Al día siguiente lo supe. Doxus me mandó llamar. Estaba a solas, en un pequeño cuarto, e inmediatamente despidió al guerrero que me había guiado.

—Cuando entraste en el Valle —me dijo— viste muchos esqueletos, ¿verdad?

—Sí —contesté.

—Esos hombres murieron cuando trataban de escapar —dijo—. Sería imposible que tuvieras más éxito que ellos. Te estoy diciendo esto para que no lo intentes. Quizás pienses que al matarme puedas escapar en la confusión que se ocasionaría; pero no te sería posible; no podrás salir nunca del Valle de los Primeros Nacidos. Ahora bien, podrás vivir cómodamente, si lo deseas. Todo lo que tienes que hacer es enseñarme la técnica de la esgrima con la que has ganado al mejor espadachín de los Primeros Nacidos. Deseo que me enseñes, pero que me adiestres en secreto y que ninguna palabra salga de tus labios, pues si lo haces, tendrás una muerte segura y muy desagradable, te lo puedo asegurar. ¿Qué dices a esto?

—Puedo prometerte la mayor discreción —le dije—. Pero no puedo prometerte el convertirte en el mejor espadachín entre los Primeros Nacidos ya que todo depende de tus cualidades. De todas formas, te enseñaré.

—No hablas como un panthan —me dijo—. Me hablas como un hombre acostumbrado a tratar con jeddaks, y como a un igual.

—Tienes mucho que aprender en el arte de la espada —dije—. Pero yo tengo aún más que aprender de ser un esclavo.

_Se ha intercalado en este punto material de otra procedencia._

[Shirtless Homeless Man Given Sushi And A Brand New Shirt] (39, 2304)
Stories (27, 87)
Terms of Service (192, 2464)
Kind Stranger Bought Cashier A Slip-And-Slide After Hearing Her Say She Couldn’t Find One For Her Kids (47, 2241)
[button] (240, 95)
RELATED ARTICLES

Hizo una mueca, y entonces se levantó y me dijo que le siguiera. Pasamos por una pequeña puerta, que estaba detrás del escritorio, donde él había estado sentado, y bajamos por una rampa que conducía a las celdas del palacio. Al pie de la rampa, entramos en una habitación grande y bien iluminada donde había vitrinas, un cofre, varios bancos alargados, una mesa con materiales para escribir e instrumentos para dibujar.

—Ésta es una habitación secreta —dijo Doxus—. Solamente otra persona sabe lo de este lugar. Aquí no nos molestarán. Esta otra persona de que te hablé es mi más fiel servidor. Puede entrar en ocasiones, pero no dirá nada de nuestro secreto. Vamos a comenzar a trabajar. A duras penas puedo esperar el día en que cruce la espada con alguno de esos nobles egoístas que se creen unos grandes espadachines. ¡Qué sorpresa se van a llevar!